[Cloud Architect] 1. Design for Availability, Reliability, and Resiliency

Introduction to Availability, Reliability and Resiliency

Availability

A measure of time that a system is operating as expected. Typically measured as a percentage.

Failover should be fast

Reliability

A measure of how likely something is to be operating as expected at any given point in time. Said differently, how often something fails.

Uptime should be long

Resiliency

A measure of a system's recoverability. How quickly and easily a system can be brought back online.

Survive the failure

When To Use Resilient Solutions

Generally speaking, resilient systems are more expensive than non-resilient systems.

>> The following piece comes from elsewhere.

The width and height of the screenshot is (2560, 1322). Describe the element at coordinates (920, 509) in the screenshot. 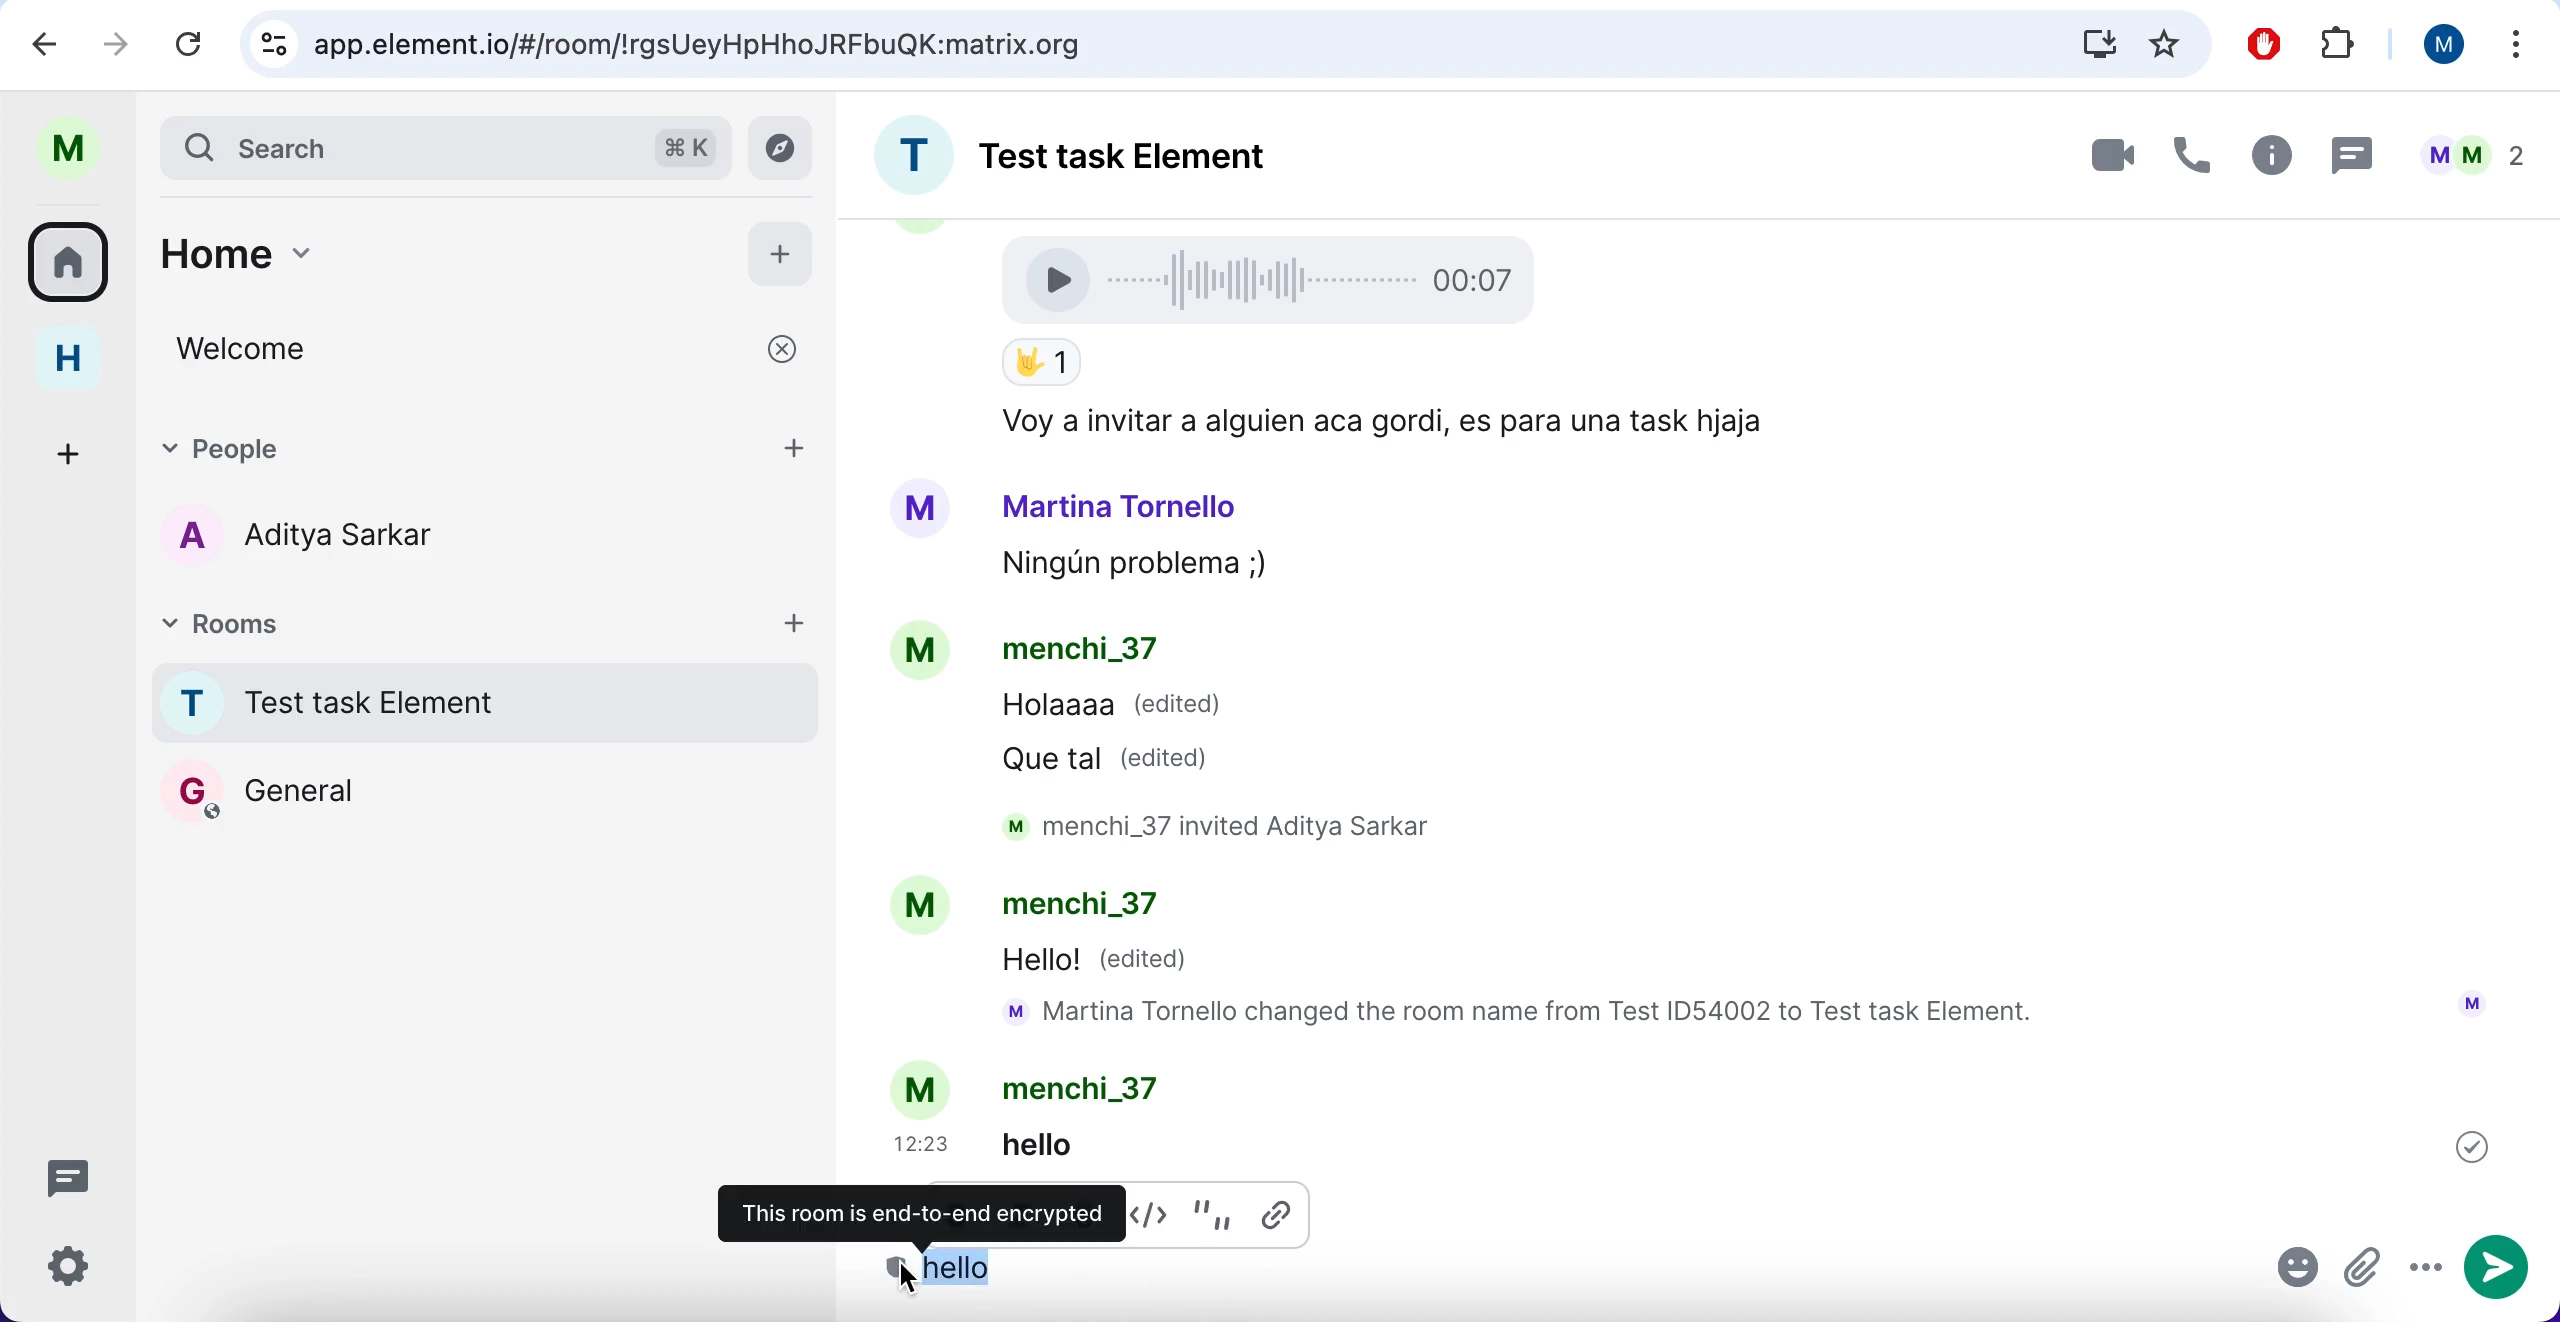

I see `Avatar` at that location.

They can also be more complex to run and maintain. Thus, you should consider the tradeoffs of where you do or do not need resiliency.

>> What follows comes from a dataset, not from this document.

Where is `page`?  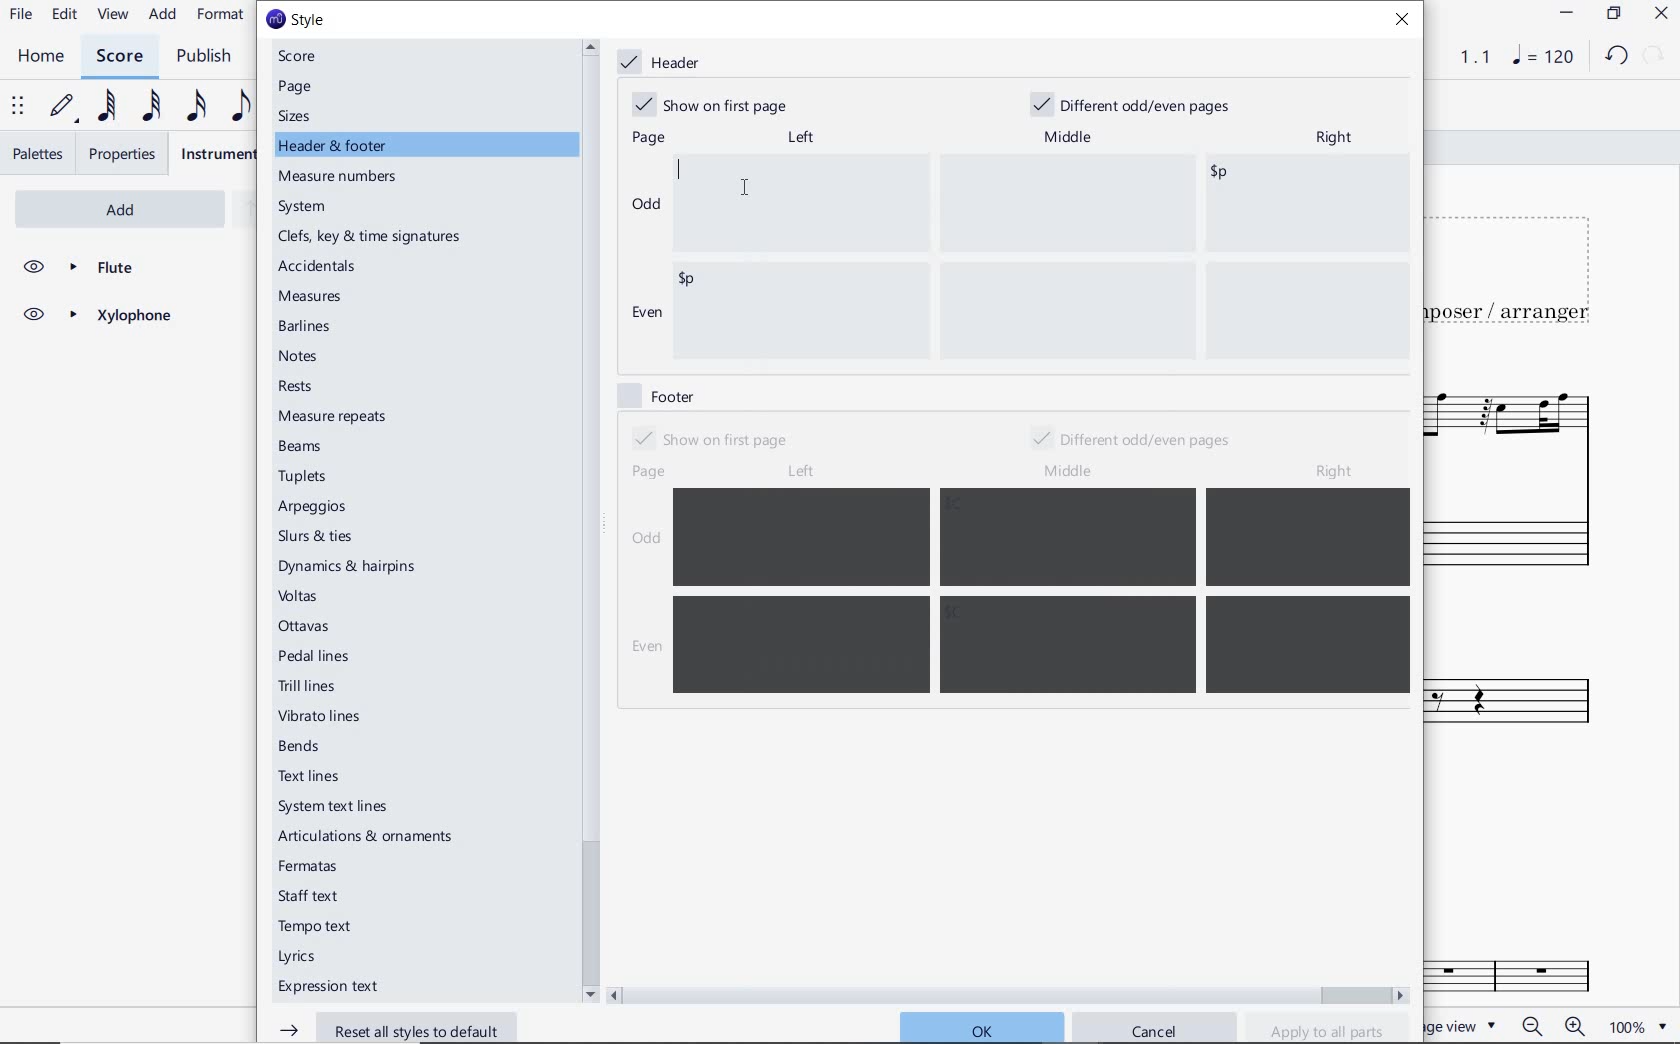
page is located at coordinates (645, 139).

Think through the use case and business requirements of a particular environment before deciding if you should be building out full redundancy.

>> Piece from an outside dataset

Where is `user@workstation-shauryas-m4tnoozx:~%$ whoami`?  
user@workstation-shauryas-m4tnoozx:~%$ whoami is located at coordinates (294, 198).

Production Env & Pre-Production Env need Resilient

Test & Dev do not

Introduction To AZs And Regions

Availability Zones and Regions are the core components within AWS that allow for fault isolation.

The AWS global infrastructure is made up of multiple geographic regions spread around the world. They are connected via high-speed networking but are independent.

An AWS region is made up of multiple Availability Zones. These Availability Zones allow for fault isolation within a region and provide the simplest way to achieve a significant level of redundancy.

Regions
Availability Zones (AZs)
Virtual Private Clouds (VPCs)
AWS VPC Networking

In this lesson, you will learn about the physical and networking infrastructure that AWS provides. You will build infrastructure that uses many of the capabilities of AWS's global footprint.

You will begin at the largest level with AWS Regions, then learn about Availability Zones within Regions. From there, you'll get to know more about VPCs, your own network within AWS, and then how to use AWS networking features to create custom network layouts.

As you learn about the capabilities of AWS for reliability and redundancy, it is important to consider what level of availability is required for a use case or environment. Some non-critical cases require no redundancy, while production environments typically do require it.

When considering how to architect a service, you should think about how a disruption or data loss in that service would impact your business.

You'll need to think about what it will take to restore service as well as what your business has committed to in its contractual obligations.

Regions

An AWS Region is a geographically separate portion of the AWS global infrastructure. Each region is separated from the others by hundreds of miles. They are isolated so that they are not interdependent, but they are connected by a global high speed, high bandwidth private AWS network.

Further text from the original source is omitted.